#### [Passage provided]
★ ★ ★

# האם



## Welton

In questions that start with do/does/did or with a conjugated form of the verb "to be", when to use האם?


----------



## Cephissus

The use of האם on both cases would be correct. The word האם is used at the beginning of a question or an interrogative phrase when other question words are absent, signifying "Is it (true) that...".

Note that האם is usually omitted in colloquial Hebrew, and is currently used in formal speech and text only.


----------



## Welton

I'd also like to know about questions that starts with ה, such as ?הידעת (Did you know?)


----------



## Cephissus

This ה (grammatically referred to as ה"א השאלה) is used at the same manner to imply a question at the beginning of a sentence, sometimes denoting an additional meaning of astonishment or excitement ("?!").

ה"א השאלה usually comes before a noun or a verb, and is widely used in Biblical Hebrew.

Common examples:

הרצחת וגם ירשת?
השומר אחי אנוכי?


----------



## Welton

No more questions about questions!
Thank you very much!


----------



## Cephissus

Glad I could be of help.
Have fun.


----------



## jameslin011

In some sources I see that האם is only used with a yes-no question, but I see it being used with other types of questions as well.


yes-no question: Are you Israeli? האם אתה ישראלי?
alternative question: Are you Israeli or American? (which is it?) האם אתה ישראלי או אמריקאי?
wh question: What is your nationality? האם מה הלאום שלך?
I suspect that האם is fine in 1 and 2, but not in 3? Could someone confirm this?

★ ★ ★

#### [Problems and tasks]
[1] In the thread on the Hebrew question word האם, where is האם currently used?
[2] Pick up the thread on the Hebrew question word האם from its last post and write the reply that comes next.

[Dataset items]
★ ★ ★

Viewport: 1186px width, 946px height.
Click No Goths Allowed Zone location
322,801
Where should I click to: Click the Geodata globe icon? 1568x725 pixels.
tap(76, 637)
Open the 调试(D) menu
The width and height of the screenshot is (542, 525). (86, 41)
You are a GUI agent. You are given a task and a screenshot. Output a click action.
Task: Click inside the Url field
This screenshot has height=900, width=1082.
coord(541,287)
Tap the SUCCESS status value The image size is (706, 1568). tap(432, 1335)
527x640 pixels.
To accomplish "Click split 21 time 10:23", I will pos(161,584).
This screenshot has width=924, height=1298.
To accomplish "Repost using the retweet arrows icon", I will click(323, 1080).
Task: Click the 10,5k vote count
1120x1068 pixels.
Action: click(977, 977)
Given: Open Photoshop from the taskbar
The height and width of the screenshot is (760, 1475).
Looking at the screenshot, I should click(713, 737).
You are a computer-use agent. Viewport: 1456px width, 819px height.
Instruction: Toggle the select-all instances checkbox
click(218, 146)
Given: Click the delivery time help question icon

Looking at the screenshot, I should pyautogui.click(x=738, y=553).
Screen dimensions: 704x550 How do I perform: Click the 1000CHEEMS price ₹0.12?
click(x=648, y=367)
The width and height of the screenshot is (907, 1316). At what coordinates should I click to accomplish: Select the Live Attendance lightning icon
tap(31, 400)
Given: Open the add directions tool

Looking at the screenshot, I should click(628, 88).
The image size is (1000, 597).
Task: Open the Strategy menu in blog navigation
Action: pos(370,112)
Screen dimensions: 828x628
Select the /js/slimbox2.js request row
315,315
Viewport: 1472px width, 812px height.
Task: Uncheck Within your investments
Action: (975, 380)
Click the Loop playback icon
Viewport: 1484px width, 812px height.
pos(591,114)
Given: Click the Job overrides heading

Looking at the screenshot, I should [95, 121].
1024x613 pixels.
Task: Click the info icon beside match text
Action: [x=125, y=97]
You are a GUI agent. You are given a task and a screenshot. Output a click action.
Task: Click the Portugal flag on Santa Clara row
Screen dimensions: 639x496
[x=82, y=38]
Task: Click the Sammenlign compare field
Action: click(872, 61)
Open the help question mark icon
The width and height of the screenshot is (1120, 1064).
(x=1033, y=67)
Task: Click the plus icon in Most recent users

★ ★ ★

#### [Results]
[1] Only in formal speech and text, since it is usually left out in everyday Hebrew.

[2]
----------



## Drink

In the second example, it's more like "Are you Israeli? Or American?" so like yes-or-no question with a follow-up alternative. The third example, like you said, is completely wrong.


----------



## elroy

Drink said:


> In the second example, it's more like "Are you Israeli? Or American?" so like yes-or-no question with a follow-up alternative.


 It could also be a straight-up yes-no question (though this is a much less likely reading): "Are you [Israeli or American]?" (as opposed to any other nationality).


----------



## jameslin011

Ah, I see. If האם is there though, is 2 at all compatible with the alternative reading (i.e. I need to determine who is Israeli and who is American, and I'm asking someone which they are)? Or is it like Drink said where it sounds like a yes-no question with a follow up?


----------



## elroy

jameslin011 said:


> is 2 at all compatible with the alternative reading (i.e. I need to determine who is Israeli and who is American, and I'm asking someone which they are)?


 Yes; in fact, that’s the default reading.  Drink was just explaining _why_ האם works in that sentence/context.


----------



## jameslin011

Thank you!!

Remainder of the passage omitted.